→ **Your task**
Write out all the data below exactly.

→ **Stored records**
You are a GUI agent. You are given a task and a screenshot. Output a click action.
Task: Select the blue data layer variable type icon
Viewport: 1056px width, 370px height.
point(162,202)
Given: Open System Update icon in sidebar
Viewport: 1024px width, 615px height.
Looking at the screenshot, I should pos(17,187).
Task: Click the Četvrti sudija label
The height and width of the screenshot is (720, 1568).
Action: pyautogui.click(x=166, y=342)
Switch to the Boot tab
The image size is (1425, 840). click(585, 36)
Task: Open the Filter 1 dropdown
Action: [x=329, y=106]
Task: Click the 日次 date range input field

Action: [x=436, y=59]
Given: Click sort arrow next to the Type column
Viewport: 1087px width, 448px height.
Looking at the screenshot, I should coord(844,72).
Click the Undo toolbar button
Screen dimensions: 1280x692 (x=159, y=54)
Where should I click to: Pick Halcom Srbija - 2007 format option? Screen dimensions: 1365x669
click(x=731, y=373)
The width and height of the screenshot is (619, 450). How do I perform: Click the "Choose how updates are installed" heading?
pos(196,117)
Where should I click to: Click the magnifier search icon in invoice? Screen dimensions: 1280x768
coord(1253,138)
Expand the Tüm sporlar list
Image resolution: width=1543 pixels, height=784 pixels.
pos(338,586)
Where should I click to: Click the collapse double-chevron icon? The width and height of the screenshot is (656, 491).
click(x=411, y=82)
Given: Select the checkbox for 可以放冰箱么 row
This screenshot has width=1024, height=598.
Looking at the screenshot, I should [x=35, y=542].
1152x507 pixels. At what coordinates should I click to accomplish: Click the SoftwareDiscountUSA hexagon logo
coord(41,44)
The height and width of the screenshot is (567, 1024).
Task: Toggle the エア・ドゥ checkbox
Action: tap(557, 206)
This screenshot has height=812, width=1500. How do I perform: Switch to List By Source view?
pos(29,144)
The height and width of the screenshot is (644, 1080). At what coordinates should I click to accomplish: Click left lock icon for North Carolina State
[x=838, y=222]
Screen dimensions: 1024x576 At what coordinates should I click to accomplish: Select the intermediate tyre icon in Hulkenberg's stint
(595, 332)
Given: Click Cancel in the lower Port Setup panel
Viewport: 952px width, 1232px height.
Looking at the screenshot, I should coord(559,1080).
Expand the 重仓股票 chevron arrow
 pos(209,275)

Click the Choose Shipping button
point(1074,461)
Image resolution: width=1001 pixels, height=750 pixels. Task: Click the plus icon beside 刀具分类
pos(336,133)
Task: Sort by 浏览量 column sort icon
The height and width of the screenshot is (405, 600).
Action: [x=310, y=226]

→ **Answer section**
You are a GUI agent. You are given a task and a screenshot. Output a click action.
Task: Select the blue data layer variable type icon
Viewport: 1056px width, 370px height.
point(162,202)
Given: Open System Update icon in sidebar
Viewport: 1024px width, 615px height.
Looking at the screenshot, I should pos(17,187).
Task: Click the Četvrti sudija label
The height and width of the screenshot is (720, 1568).
Action: pyautogui.click(x=166, y=342)
Switch to the Boot tab
The image size is (1425, 840). click(585, 36)
Task: Open the Filter 1 dropdown
Action: [x=329, y=106]
Task: Click the 日次 date range input field

Action: [x=436, y=59]
Given: Click sort arrow next to the Type column
Viewport: 1087px width, 448px height.
Looking at the screenshot, I should coord(844,72).
Click the Undo toolbar button
Screen dimensions: 1280x692 (x=159, y=54)
Where should I click to: Pick Halcom Srbija - 2007 format option? Screen dimensions: 1365x669
click(x=731, y=373)
The width and height of the screenshot is (619, 450). How do I perform: Click the "Choose how updates are installed" heading?
pos(196,117)
Where should I click to: Click the magnifier search icon in invoice? Screen dimensions: 1280x768
coord(1253,138)
Expand the Tüm sporlar list
Image resolution: width=1543 pixels, height=784 pixels.
pos(338,586)
Where should I click to: Click the collapse double-chevron icon? The width and height of the screenshot is (656, 491).
click(x=411, y=82)
Given: Select the checkbox for 可以放冰箱么 row
This screenshot has width=1024, height=598.
Looking at the screenshot, I should [x=35, y=542].
1152x507 pixels. At what coordinates should I click to accomplish: Click the SoftwareDiscountUSA hexagon logo
coord(41,44)
The height and width of the screenshot is (567, 1024).
Task: Toggle the エア・ドゥ checkbox
Action: tap(557, 206)
This screenshot has height=812, width=1500. How do I perform: Switch to List By Source view?
pos(29,144)
The height and width of the screenshot is (644, 1080). At what coordinates should I click to accomplish: Click left lock icon for North Carolina State
[x=838, y=222]
Screen dimensions: 1024x576 At what coordinates should I click to accomplish: Select the intermediate tyre icon in Hulkenberg's stint
(595, 332)
Given: Click Cancel in the lower Port Setup panel
Viewport: 952px width, 1232px height.
Looking at the screenshot, I should coord(559,1080).
Expand the 重仓股票 chevron arrow
 pos(209,275)

Click the Choose Shipping button
point(1074,461)
Image resolution: width=1001 pixels, height=750 pixels. Task: Click the plus icon beside 刀具分类
pos(336,133)
Task: Sort by 浏览量 column sort icon
The height and width of the screenshot is (405, 600).
Action: [x=310, y=226]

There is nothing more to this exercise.